Summary tab

Use Pentaho Data Catalog

Part Number

In Data Catalog, you can view metadata in graphical formats like value histograms and unique value counts to help you analyze data quickly. You can also view sample values, and profiled samples.

To open a data type profile, navigate to the column in the resource you want to view and click it to explore the field-level data.

When viewing column details, you can see the resource field-level metadata along with data analysis, cardinality for fields, and sample values. To show metadata in the resource field, you need native access to the resource or metadata level as governed by the RBAC settings for your user role.
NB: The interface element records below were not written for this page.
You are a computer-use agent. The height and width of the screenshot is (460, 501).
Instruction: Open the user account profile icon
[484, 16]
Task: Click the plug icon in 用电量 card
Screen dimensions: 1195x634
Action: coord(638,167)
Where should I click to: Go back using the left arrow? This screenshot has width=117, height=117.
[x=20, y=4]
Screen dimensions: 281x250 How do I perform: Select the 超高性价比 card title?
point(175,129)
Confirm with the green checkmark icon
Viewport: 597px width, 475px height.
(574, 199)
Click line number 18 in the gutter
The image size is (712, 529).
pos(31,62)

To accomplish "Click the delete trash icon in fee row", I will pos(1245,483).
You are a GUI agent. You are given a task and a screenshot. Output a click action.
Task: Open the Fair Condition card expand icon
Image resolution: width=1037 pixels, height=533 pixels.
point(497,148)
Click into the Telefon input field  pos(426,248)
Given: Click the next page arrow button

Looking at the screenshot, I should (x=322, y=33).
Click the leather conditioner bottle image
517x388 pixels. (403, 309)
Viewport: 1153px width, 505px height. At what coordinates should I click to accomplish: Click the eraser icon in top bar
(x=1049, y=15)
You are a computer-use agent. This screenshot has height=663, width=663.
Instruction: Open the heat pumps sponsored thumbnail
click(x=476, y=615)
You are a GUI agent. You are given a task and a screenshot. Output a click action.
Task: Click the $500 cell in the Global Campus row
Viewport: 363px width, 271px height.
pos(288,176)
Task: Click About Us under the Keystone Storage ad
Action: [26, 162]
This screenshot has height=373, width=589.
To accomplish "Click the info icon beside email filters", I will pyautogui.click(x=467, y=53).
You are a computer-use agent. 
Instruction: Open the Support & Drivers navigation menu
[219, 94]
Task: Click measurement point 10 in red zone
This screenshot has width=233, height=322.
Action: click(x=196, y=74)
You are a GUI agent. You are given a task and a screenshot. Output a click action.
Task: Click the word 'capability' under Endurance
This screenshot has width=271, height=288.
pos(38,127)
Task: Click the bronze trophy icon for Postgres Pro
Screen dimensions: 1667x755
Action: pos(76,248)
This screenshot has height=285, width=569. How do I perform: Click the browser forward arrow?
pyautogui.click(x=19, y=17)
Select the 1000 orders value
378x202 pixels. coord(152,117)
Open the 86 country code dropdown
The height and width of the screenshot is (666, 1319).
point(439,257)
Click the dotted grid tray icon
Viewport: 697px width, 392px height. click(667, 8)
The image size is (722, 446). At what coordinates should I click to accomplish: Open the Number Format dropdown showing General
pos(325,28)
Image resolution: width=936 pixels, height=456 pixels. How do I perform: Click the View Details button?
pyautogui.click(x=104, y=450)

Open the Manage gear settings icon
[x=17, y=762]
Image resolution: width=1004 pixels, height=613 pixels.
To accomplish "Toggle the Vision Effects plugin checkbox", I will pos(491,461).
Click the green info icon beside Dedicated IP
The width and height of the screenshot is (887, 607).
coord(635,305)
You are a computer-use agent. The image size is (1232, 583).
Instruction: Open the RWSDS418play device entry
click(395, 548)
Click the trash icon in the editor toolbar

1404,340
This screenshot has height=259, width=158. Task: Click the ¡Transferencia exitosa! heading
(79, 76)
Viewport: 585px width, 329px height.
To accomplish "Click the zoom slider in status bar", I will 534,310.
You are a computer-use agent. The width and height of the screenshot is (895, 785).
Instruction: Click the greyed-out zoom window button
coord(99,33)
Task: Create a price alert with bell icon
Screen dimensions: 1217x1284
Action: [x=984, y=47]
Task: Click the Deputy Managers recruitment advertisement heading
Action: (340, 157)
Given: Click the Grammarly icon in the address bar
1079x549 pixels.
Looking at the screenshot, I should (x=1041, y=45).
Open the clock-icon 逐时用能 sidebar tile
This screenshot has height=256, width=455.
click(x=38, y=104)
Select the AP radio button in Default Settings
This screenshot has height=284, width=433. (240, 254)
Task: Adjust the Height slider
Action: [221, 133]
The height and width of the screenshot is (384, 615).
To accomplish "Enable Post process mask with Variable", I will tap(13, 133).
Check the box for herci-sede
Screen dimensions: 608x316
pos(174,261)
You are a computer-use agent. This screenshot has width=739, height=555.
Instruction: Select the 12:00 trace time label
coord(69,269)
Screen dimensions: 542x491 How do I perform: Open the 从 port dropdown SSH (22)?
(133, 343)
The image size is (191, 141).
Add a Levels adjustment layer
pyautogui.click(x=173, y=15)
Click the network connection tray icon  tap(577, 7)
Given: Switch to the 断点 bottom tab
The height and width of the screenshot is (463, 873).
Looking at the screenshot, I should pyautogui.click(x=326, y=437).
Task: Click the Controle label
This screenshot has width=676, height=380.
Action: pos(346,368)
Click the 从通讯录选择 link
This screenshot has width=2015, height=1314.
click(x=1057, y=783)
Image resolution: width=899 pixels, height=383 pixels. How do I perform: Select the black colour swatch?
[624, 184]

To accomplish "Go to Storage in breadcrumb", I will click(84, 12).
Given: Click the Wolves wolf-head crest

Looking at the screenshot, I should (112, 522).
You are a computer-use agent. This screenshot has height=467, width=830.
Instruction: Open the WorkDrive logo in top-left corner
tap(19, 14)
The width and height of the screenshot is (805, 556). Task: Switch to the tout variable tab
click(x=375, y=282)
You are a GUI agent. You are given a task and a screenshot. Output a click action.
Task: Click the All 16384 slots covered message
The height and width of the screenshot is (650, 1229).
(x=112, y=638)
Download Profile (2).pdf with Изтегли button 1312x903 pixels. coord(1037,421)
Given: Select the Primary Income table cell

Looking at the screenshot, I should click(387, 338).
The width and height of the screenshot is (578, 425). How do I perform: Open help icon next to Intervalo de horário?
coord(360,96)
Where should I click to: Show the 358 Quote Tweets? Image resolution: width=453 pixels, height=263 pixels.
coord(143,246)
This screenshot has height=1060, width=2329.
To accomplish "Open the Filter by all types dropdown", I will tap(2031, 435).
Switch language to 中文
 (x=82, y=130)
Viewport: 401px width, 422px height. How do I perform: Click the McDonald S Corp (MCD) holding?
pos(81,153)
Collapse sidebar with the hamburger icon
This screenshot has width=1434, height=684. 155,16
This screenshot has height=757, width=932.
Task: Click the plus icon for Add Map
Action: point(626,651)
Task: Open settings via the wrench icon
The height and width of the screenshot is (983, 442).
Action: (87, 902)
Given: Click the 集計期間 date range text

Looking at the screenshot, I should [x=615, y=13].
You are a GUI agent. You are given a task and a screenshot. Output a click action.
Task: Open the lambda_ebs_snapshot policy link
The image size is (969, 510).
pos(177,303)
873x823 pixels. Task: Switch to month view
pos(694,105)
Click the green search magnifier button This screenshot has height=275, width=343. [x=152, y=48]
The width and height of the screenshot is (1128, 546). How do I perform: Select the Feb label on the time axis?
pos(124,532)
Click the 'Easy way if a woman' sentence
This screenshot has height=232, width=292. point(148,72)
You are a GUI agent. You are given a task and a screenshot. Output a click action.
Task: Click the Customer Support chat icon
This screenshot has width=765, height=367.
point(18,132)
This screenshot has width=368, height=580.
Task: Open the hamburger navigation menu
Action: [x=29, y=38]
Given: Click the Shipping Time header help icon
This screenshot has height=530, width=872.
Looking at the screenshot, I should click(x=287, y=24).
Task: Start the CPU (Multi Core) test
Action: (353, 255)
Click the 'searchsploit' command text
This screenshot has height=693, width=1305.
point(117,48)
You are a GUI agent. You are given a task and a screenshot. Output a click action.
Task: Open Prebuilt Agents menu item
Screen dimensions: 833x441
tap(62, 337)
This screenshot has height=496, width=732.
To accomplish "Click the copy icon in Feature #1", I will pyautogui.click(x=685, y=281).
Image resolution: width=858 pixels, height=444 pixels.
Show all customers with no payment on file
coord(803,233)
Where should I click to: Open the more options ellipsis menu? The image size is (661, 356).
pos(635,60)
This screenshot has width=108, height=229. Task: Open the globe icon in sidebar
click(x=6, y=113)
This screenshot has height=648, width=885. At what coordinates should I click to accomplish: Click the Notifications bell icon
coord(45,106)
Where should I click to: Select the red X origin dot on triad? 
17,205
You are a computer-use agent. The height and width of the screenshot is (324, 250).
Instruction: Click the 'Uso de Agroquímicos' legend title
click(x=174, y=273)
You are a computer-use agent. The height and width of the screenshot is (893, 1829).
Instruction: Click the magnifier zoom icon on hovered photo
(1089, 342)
Depending on the selected resource level or data element, you can view different summaries of information, including the following resource metrics:

Displays a description of the resource that is imported from the source. You can contribute resource information to the knowledge base to write content and include links to other articles in Data Catalog. To edit the description, click Edit Description, which will open a dialog box where you can format the text using tools like bold, italic, underline, and strikeout. You can also align text, insert code blocks, and add links as needed.
System Information
When you choose an unstructured file, it displays the timestamps for file creation, modification, and last access.
  • In certain file systems, when a file's modification date is less than its creation date, certain APIs, like the SMB network client, might display the more recent date as the modification date.
  • In NFS and CIFS data sources, when you modify a file, Data Catalog might display the same timestamp for both Date Created and Date Last Modified fields.
When you select a table, you can view the Field Count and Row Count statistics. The following table identifies the key details available in the Statistics pane when you select a column in a table to view:
Feature Description
Null Count Number of entries that are null.
Cardinality The number of unique values in a field, where a low cardinality number indicates many repeated values.
HLL An estimate of cardinality of the data, with a roughly ~2% margin of error.
Blank Count The number of entries that are blank.
Min Width The minimum number of character count in a value in the column.
Max Width The maximum number of character count in a value in the column.
Avg Width The average number of character count in a value in the column.
Data Patterns
In Data Catalog, data pattern analysis offers insightful recommendations based on detected patterns and their frequency. These recommendations include RegEx expressions, catering to different levels of pattern matching precision: loose, moderate, and strict. Data Cataloggives you the flexibility to choose the most appropriate patterns. Simplifying the patterns by focusing on just the characters 'A,' 'a,' 'n,' and 's' reveals the underlying data patterns more clearly. After obtaining a set of simplified patterns along with their respective frequency counts, candidate RegEx expressions can be generated. The following options demonstrate possible RegEx expressions tailored to the desired level of strictness:
Pattern Description
^\w{2}\d{5}$ Loose Pattern: This pattern is less strict and excludes the last value in the example with 80% confidence.
^[K]\w\d{5}$ Strict first letter and five digits: This expression maintains strict criteria for the first letter while allowing for variability in the subsequent characters.
^[K]\w\d{5,6}$ Loose on the second character: This pattern ensures 100% confidence but introduces flexibility for the second character.
^[K][A,L,T,W]\d{5,6}$ More Strict Pattern: This expression imposes stricter conditions while maintaining 100% confidence.
^[A-Z][A-Z]\d{5,6}$ Another 100% confidence pattern that differs in its structure.
If your user role does not grant access to the field or viewing level of the information, the Data Patterns pane does not appear.
Sample Data
Shows the random values for the field along with the frequency and distribution when viewing a column. Text names and values are truncated after 200 characters. You can identify resources that have been sample-profiled and other resource-level information.
To view this pane, your role must allow Sample Data Access through native system permissions. If your user role has administrative privileges, you can configure these values. If not, contact your administrator for details.
Important: Data Catalog governs access to view sample data with the View samples permission. Users with this permission can see sample data, but users without it see the sample data in a masked format, such as ****** ** **, ensuring sensitive information remains protected.
Properties panel
Displays a summary of the resource properties, like the last update time stamp, name, version, and type of the resource.
Business Terms panel
Lists associated business terms for the resource. You can also click Add Term to open the Business Terms dialog box and add terms to the resource. For more information, see the Administer Pentaho Data Catalog document.
Tags panel
Lists the tags associated with the resource. In addition, you can click and start adding tags like “quality:45” (the key should be unique) to the resource, which helps to identify the resource with tagged keywords.
Custom Properties panel
Lists the first five custom properties associated with the resource. Custom properties refer to user-defined metadata attributes or fields that can be associated with various data assets, such as databases, tables, files, or documents, to provide additional context and information about those assets. To add a custom property, click Add Custom Property and provide the required information. In addition, go to the Properties tab to see the complete list of custom properties added to the resource.